I still cringe over an encounter with a tea taster who described every leafy turn of her career to me. What began as something genuinely interesting to me degenerated into a forensic examination of her favourite drink.
She spoke for 60 minutes about the minutiae of her occupation and I grew older. It put me off tea for life, robbed me of the will to live and make further conversation. But suddenly, she stopped in mid-sentence and left her mouth open, waiting for me to give her a prompt to fill it. My mind was a Sahara. They don't grow tea there, so I asked her what she did for a living?
She barrelled off to put the kettle on, you could have boiled it on my cheeks. I know I was horribly rude, but it was her fault for being so boring.
So I was very pleased to get an invitation to a dinner party, by people who I've got to know through friends, where it was stipulated: "We will not be talking about work."
This gave me back the hour of life I lost years ago to the tea taster. I pictured a laidback scenario, no piled-up operatic food arrangements, no holding in of the waistline, no stifling of yawns as the ins and outs of brokering are explained to me by someone who thinks I have money and opportunity to care. Proper talking. People being honest.
When I got there, they had printed up cards. I kept one. Suggested Topics: Space Exploration. Greening Our Economy. Is European Central Government A Real Solution?
At the end of the card, it also advised that we were not allowed to talk about our children.
I felt we were in the audience of Questions and Answers and being made to eat food as well as listen to the panel.
I fought for something interesting to say and found nothing, but for the fact I had once met a tea taster, who thought all Green Tea was not mature enough to let near the palate. This fitted into a category. I fitted into none.
Painful
It was four painful hours of people trying to make their lives more interesting, but instead placing themselves in a conversational harness which meant they might all as well have gone to a work function and earned brownie points.

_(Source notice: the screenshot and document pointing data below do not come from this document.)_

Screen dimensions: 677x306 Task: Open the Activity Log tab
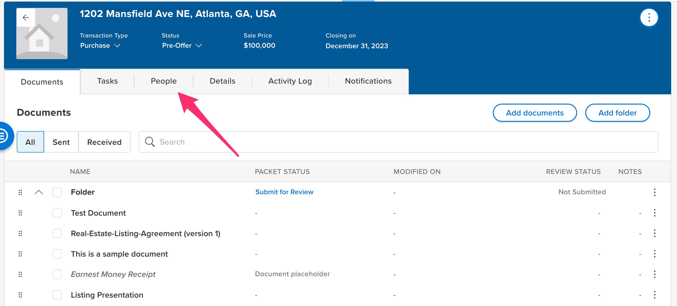(290, 81)
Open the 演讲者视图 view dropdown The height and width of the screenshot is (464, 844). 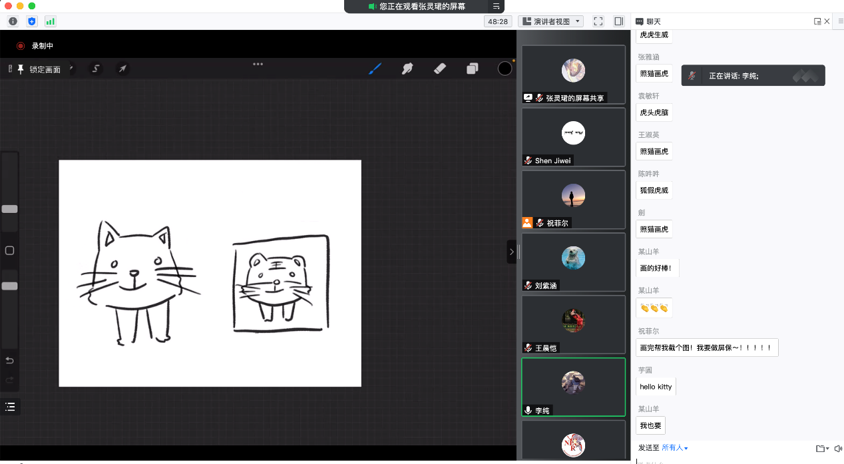click(550, 21)
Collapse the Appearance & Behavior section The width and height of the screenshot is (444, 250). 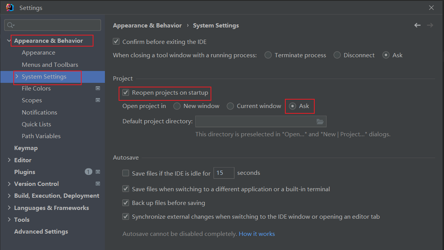point(9,41)
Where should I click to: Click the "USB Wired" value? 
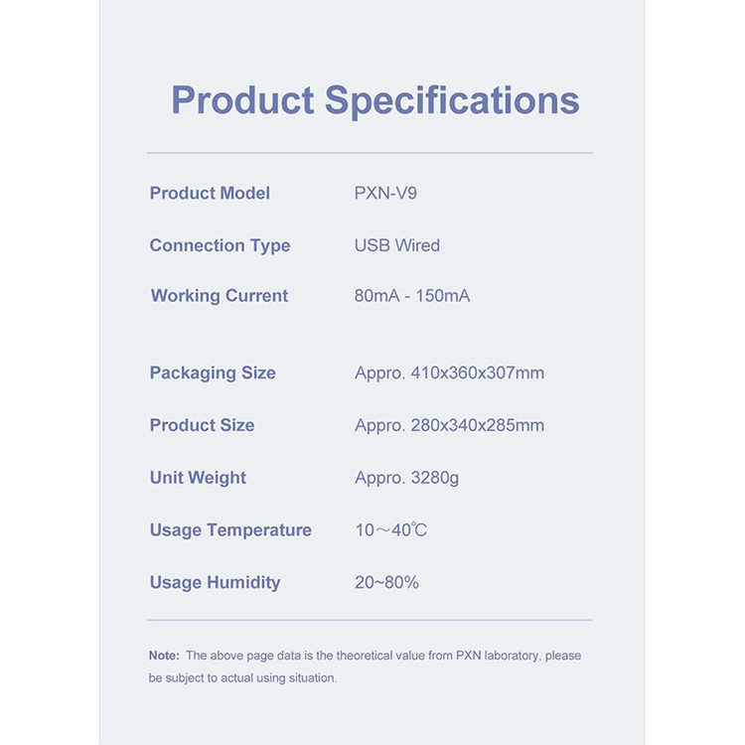396,245
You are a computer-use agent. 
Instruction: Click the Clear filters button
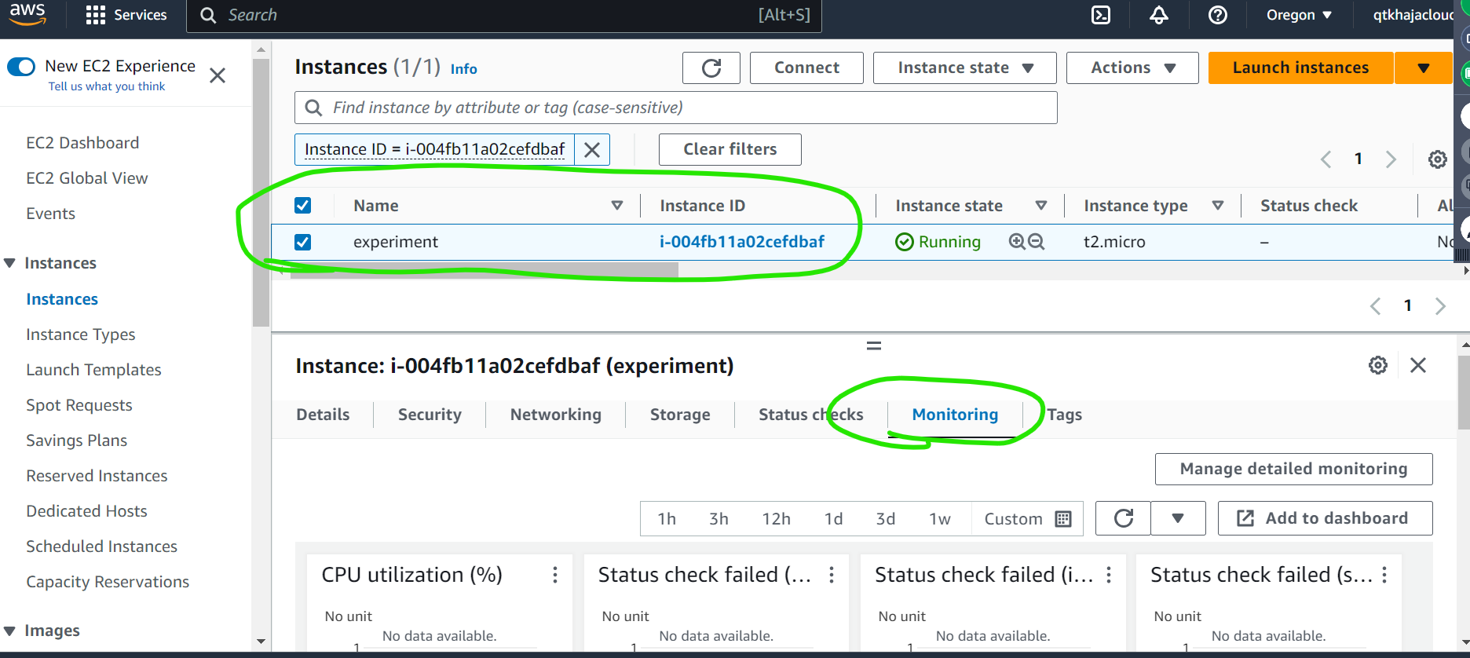[730, 149]
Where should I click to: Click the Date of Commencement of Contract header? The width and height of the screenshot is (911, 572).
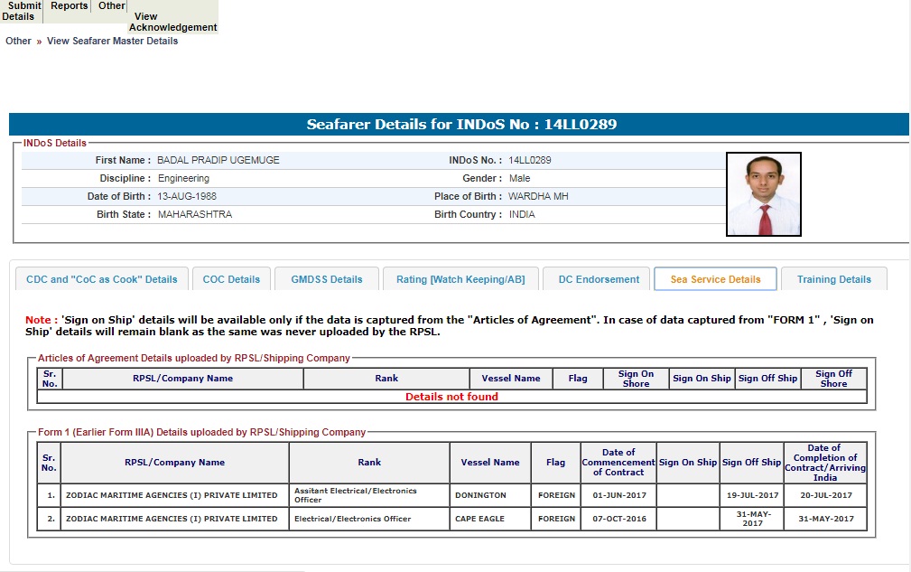pyautogui.click(x=618, y=462)
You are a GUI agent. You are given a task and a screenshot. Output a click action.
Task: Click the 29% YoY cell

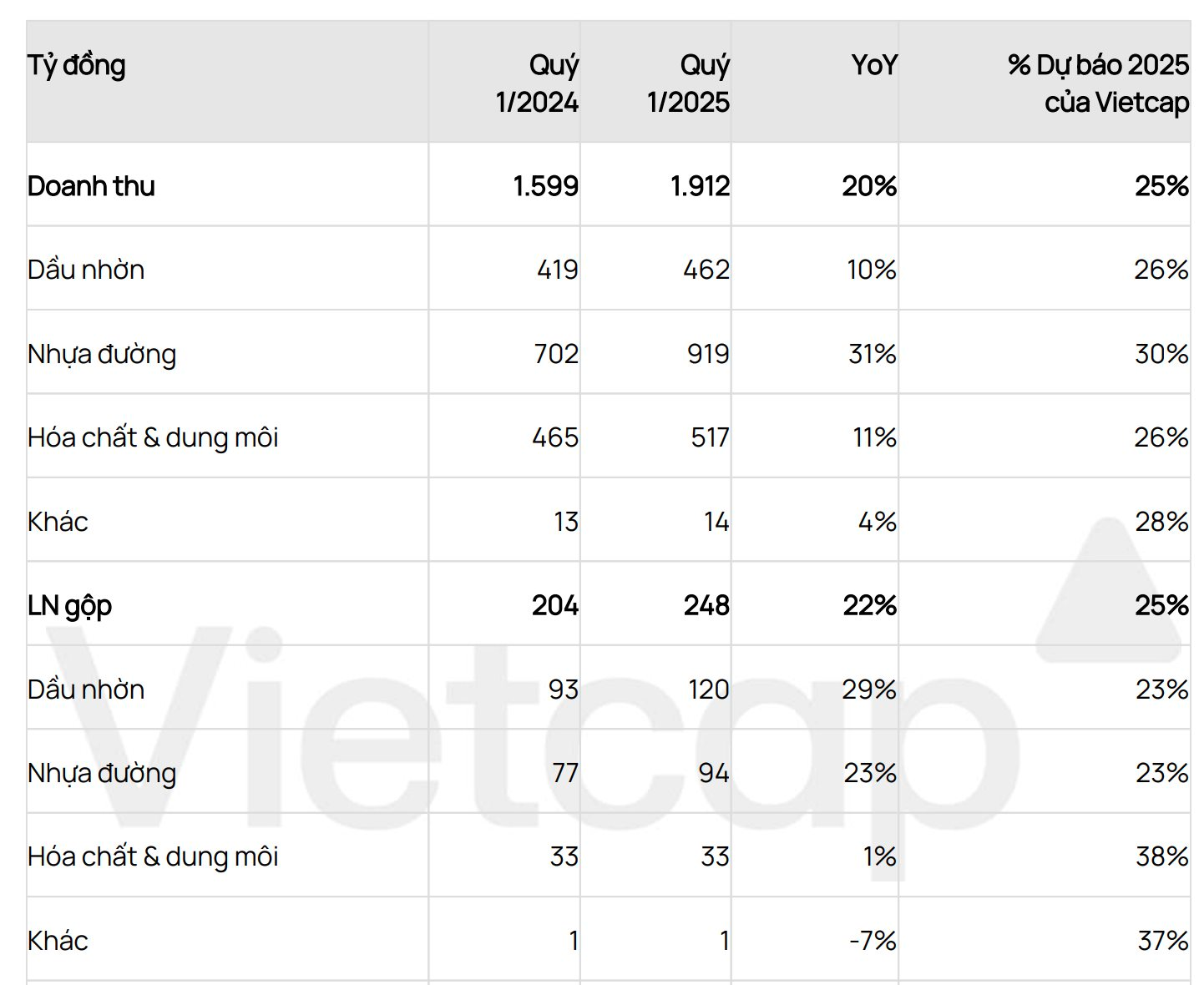pyautogui.click(x=869, y=690)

Time is short, precious and far too good to be wasted in rooms you don't want to be in, with people who make you feel you don't know much. Nothing beats a fried egg sandwich and the people who don't mind what mess you make eating it.
In years to come we will pay for that kind of home comfort, after we have strangled ourselves cooking from a plethora of cookbooks and forgotten how to actually speak to each other as human beings.